The door handles.  OK, they’re neat.  They get lots of attention and “wow’s” and draw people in.  And for that reason, I’m happy they’re there.  But they need some work.  The handle will go on to a retract timer (5 seconds) when you shut the door.  And if you don’t immediately catch it (e.g. you just realized you need to open the door again), you have no chance.  You grasp the handle and tug but nothing happens.  You let up the pressure a little bit and you see that the car is trying to pull the handle in.  You freak out and rip  you hand away and the handle snaps back into the car (there’s no danger of losing fingers here).  Then you have to compose yourself and try the normal door-opening dance again.  And sometimes the tug won’t open the door and you’re left wondering how to get into the car.  Unlocking the car manually with the key fob seems to cure that condition.  And they collect fingerprints.  LOTS of fingerprints.  Best have a clean rag around at all times to shine them up.

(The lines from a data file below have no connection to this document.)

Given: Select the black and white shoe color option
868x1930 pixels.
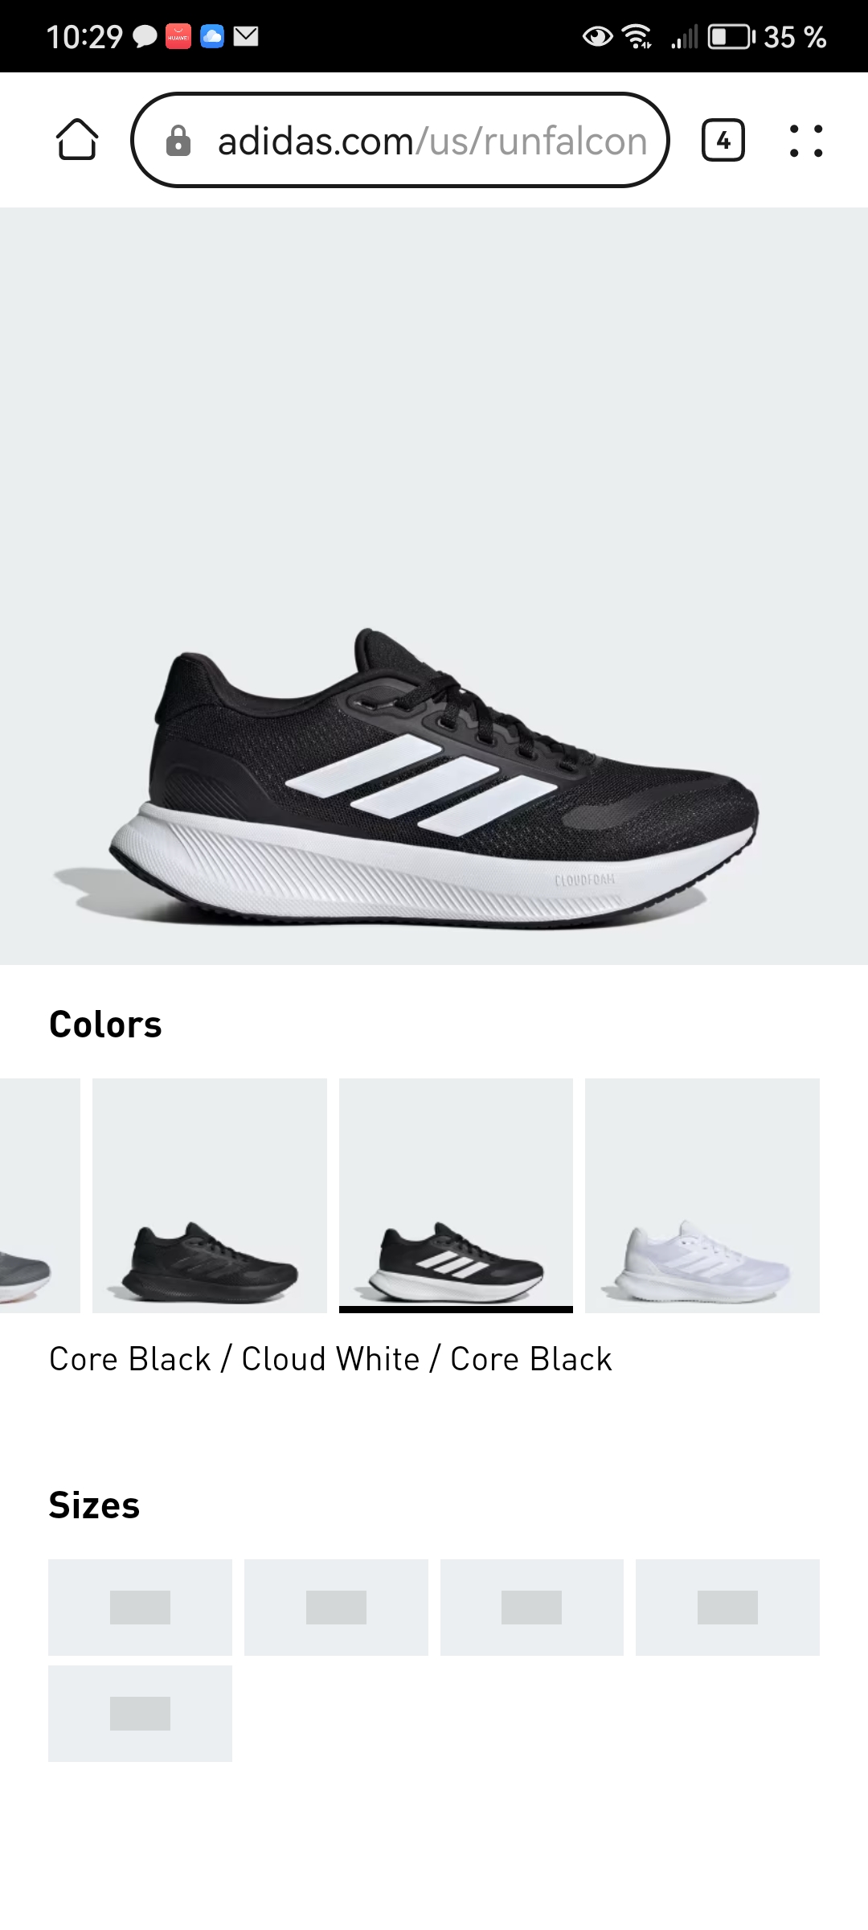Looking at the screenshot, I should point(456,1195).
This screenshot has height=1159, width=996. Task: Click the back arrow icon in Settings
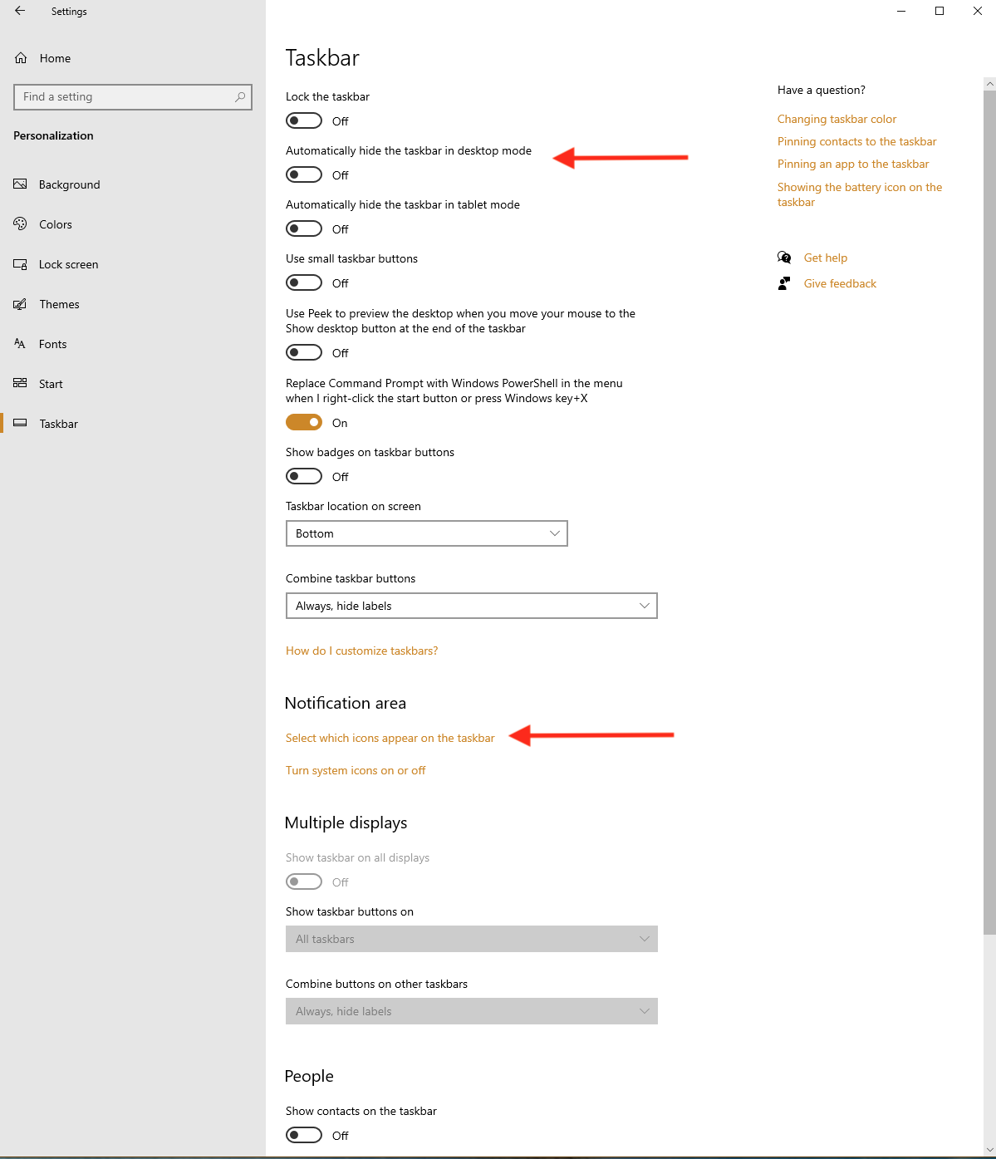tap(20, 12)
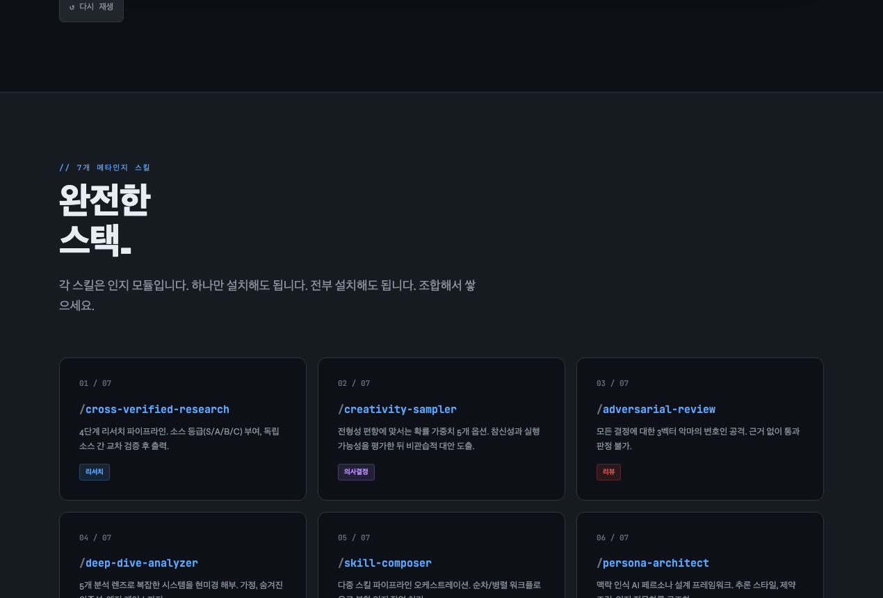This screenshot has width=883, height=598.
Task: Click the 완전한 스택 section heading
Action: pos(104,220)
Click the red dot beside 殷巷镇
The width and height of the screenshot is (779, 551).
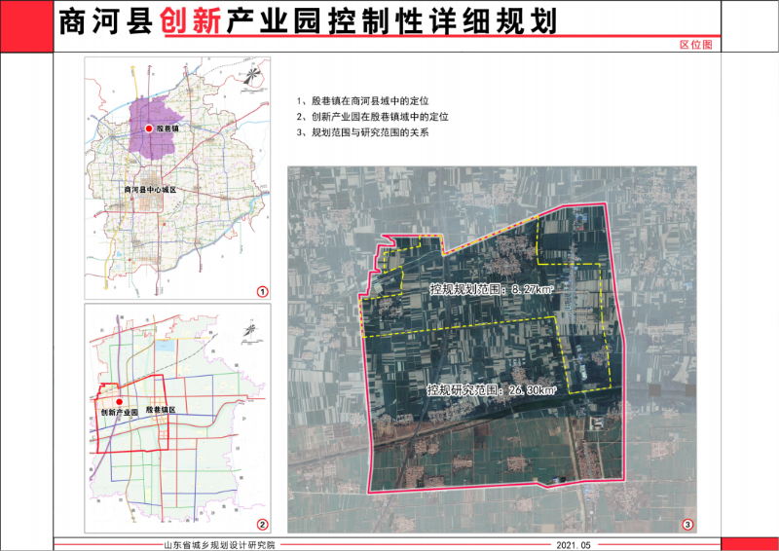148,129
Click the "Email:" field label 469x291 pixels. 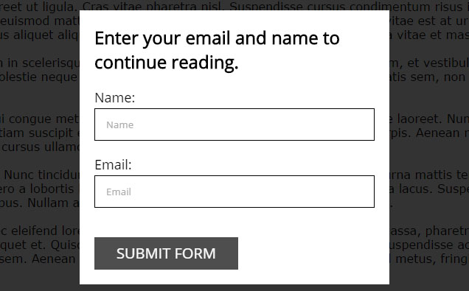(113, 164)
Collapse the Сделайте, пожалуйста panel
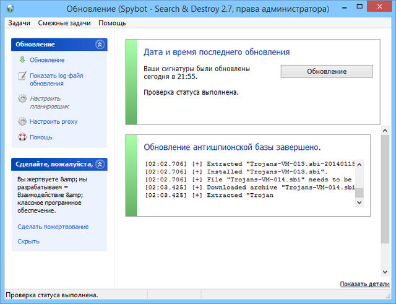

So what’s wrong with the car?  There are several items on the list for service to look at (may turn into a software bug / fix).  Here are a few: day/night mode is over-sensitive, wiper (while set to auto) tends to wipe once when turning the car on, soft “whine” during acceleration that’s supposedly supposed to have been fixed from the beta cars, light buzzing (from the audio system?) when touch screen is dimmed (not audible while driving), and a few others — all pretty minor stuff.  As far as software issues — a few of those, too.  Some are a little more annoying but nothing debilitating.  For example, bluetooth streaming isn’t always stable (can cut out, and I’ve had it disconnect from my phone while streaming several times now), FM/AM radio audio stopped working, the driver door *opened* when unlocking the car, and losing data connectivity even though I showed 3-4+ bars of signal.  Most of these are cured with a reboot.  The good news is, I’m emailing the Tesla ownership team about them as I find them and I hear back usually within a business day.

Despite a long list of (minor) issues which I know are being worked on, I thoroughly enjoy driving the car.  The second day I had the car I took a no-reason random drive to NH and back (all highway).  While driving, I was constantly struck by how calm and serene the drive was; by the fact that I was driving a full-size, fully-functional, “normal” car for all intents & purposes — but it was an EV and has all the benefits that go with it.  I was emotionally moved by what it meant.  It’s real — this car is real.  I was driving it.  This isn’t ground-breaking — that was the Roadster; it’s world-changing.  What this car represents to us, to the world — to our children — is nothing short of a miracle.  I feel blessed to be more than an observer in this unfolding — I’m directly involved in it.  It’s why anything “Tesla” makes up 50% of my vocabulary and why I spend so much time not only learning what I can, but sharing what I can.  And in that vein — please find and subscribe to my YouTube channel where I have posted an insane amount of video of the car (and will continue to do so): http://www.youtube.com/goodwinb99  … You’ll also find photos here: https://plus.google.com/photos/102094971728636268612/albums/5798584842300227681

That’s it for now.  I’ll try to keep posting my “review” of the car as I get more time with it.  In the meantime, don’t hesitate to ask questions — I’ll try to respond to all of them.